今回ドイツ人のみなさんが高松来訪の目的としたグラナイト(GRANITE)とは、German Research Ambassadors Network for Industrial Technology Endeavors の略で、ドイツ連邦教育研究省が進める研究プロジェクトの一つだそうです。ドイツと日本の企業、研究機構、自治体などとの交流促進により、応用研究や技術の活用のイノベーション展開をめざす持続可能な日独ネットワークを創り、共同研究・開発や技術移転を図るものです。

プロジェクトの期間は、2019年6月から2020年11月までの18ヶ月が予定されていて、従業員数1,000人以下の中小企業のマネジャーや意志決定者、ビジネス開発者などを対象に、展示会やメッセ、セミナー、ワークショップおよび企業訪問などでの対話や情報提供、ネットワーク形成を進めることを事業内容としています。

この日、ドイツ人のみなさんは、香川大学や行政、経済界との提携を進めるため、香川大学でシンポジュームを開催しました。予定の全日程を終了して、ホッとされた状態で懇親会に臨まれました。

和気あいあいとした歓談のなかで、ドイツ人のみなさんから香川日独協会にすばらしいプレゼントが寄贈されました。それは、緑のベートーヴェン像で、香川日独協会とボン独日協会の友好の証しとしてふさわしいものだと思われます。
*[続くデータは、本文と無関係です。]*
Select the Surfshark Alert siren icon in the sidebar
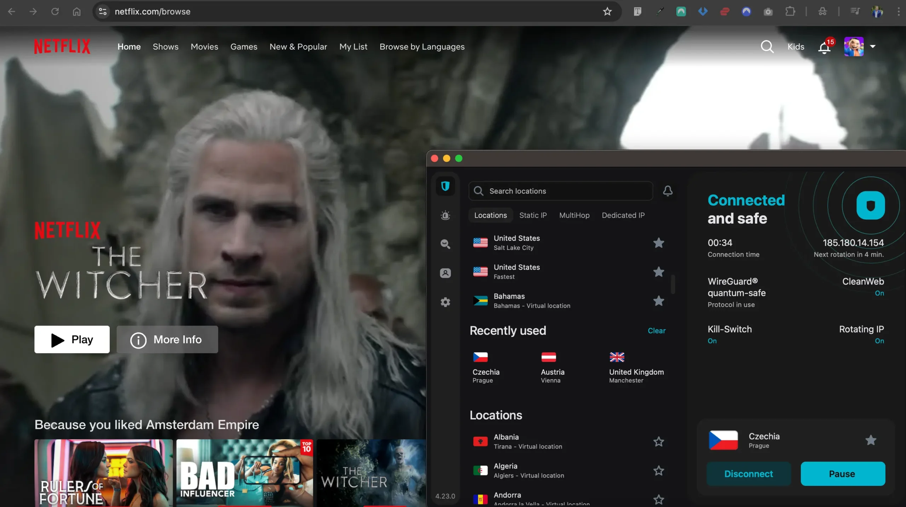 pos(446,215)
多田野会長から、このベートーヴェン像は、今後香川日独協会の行事の際に、そのつど会場に飾られ、ドイツとの友好のシンボルとして活用されるでしょうとのお礼の言葉が伝えられました。

香川第九の会の中西久米子会長からは、来年5月にボンでの「第九」合唱に香川日独協会からも多くの会員に参加をお願いしたいとのお誘いがありました。
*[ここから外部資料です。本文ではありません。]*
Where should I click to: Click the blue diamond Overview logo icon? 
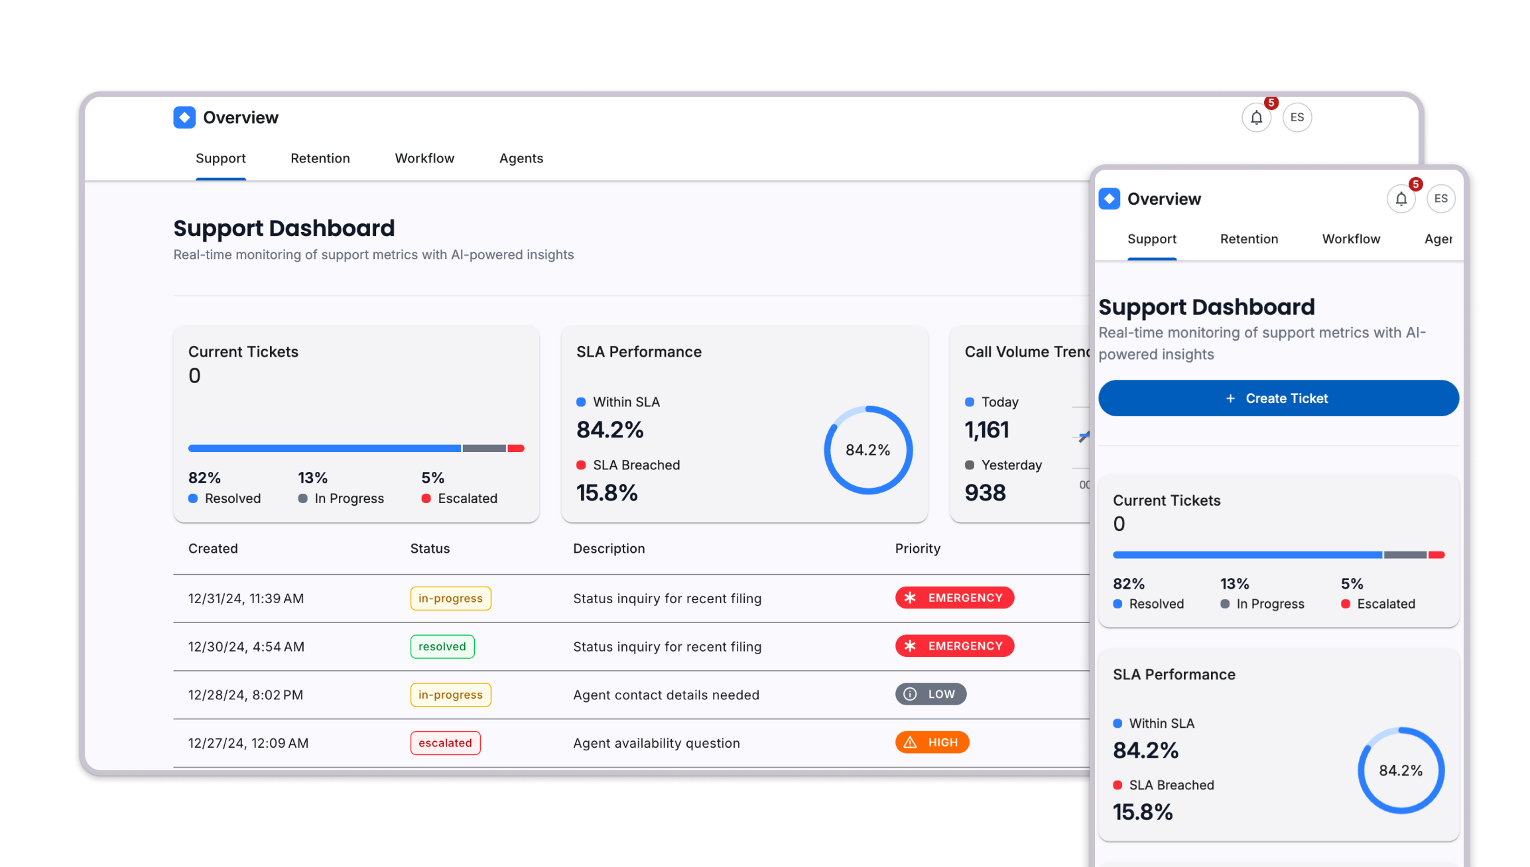tap(184, 117)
さわやかな秋の夜長、みなさん楽しい語らいとおいしいお食事で、日独親善の実りある時間を過ごされました。

デュッセルドルフ独日奨学財団会員との交流会

9月9日(月)午後6時15分より、高松市郷東町の香川日独協会事務局事務所(平成レッグス株式会社内)においてデュッセルドルフ独日奨学財団会員との交流会が開催されました。
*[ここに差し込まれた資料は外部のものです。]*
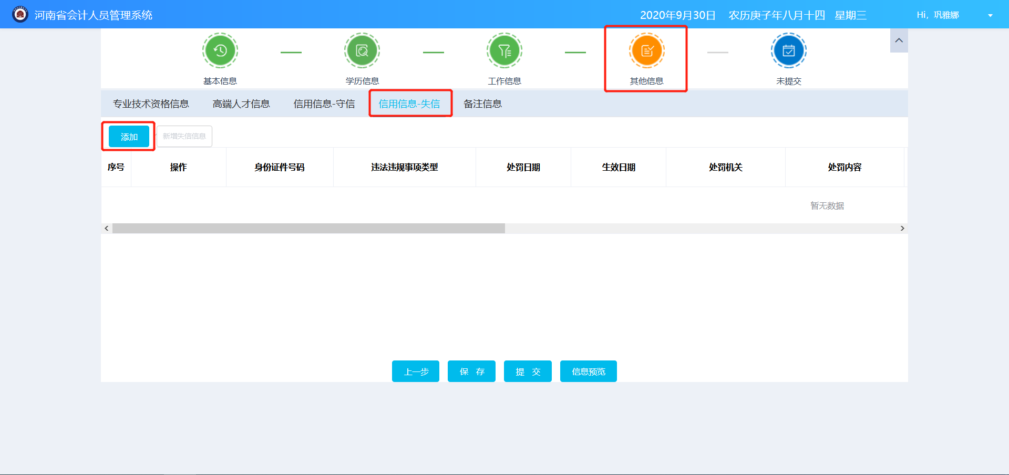Select the blue 未提交 step icon
The width and height of the screenshot is (1009, 475).
(788, 50)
会の前半は、午後7時までの予定で、引率者でもあるマイト・ピア智子さんの通訳によってドイツ人6名の若者と香川日独協会会員10名との間で、同奨学財団のレポートテーマである「地球環境」についてのディスカッションが行われました。住谷副会長・事務局長が準備してくださった資料をもとにエネルギー問題を中心に質疑応答が交わされました。

東日本大震災のあと脱原発の政策に転換したドイツの若者は、日本が原発にどのような対応をしていくのかということに関心があるようでした。2名のドイツ人はベルギー国境に近いアーヘン在住で、ベルギーの原子力発電所の安全性に問題があるため大きな不安を抱いているという話しも紹介されました。島国の日本と異なり隣国と直接国境を接するドイツの状況と、環境問題や政治に強い関心を持っているドイツの若者の姿が印象に残りました。


ディスカッション終了後は、事務所の建物の2階にある喫茶「萌木」に会場を移して午後7時から9時までのあいだ懇親会が行われました。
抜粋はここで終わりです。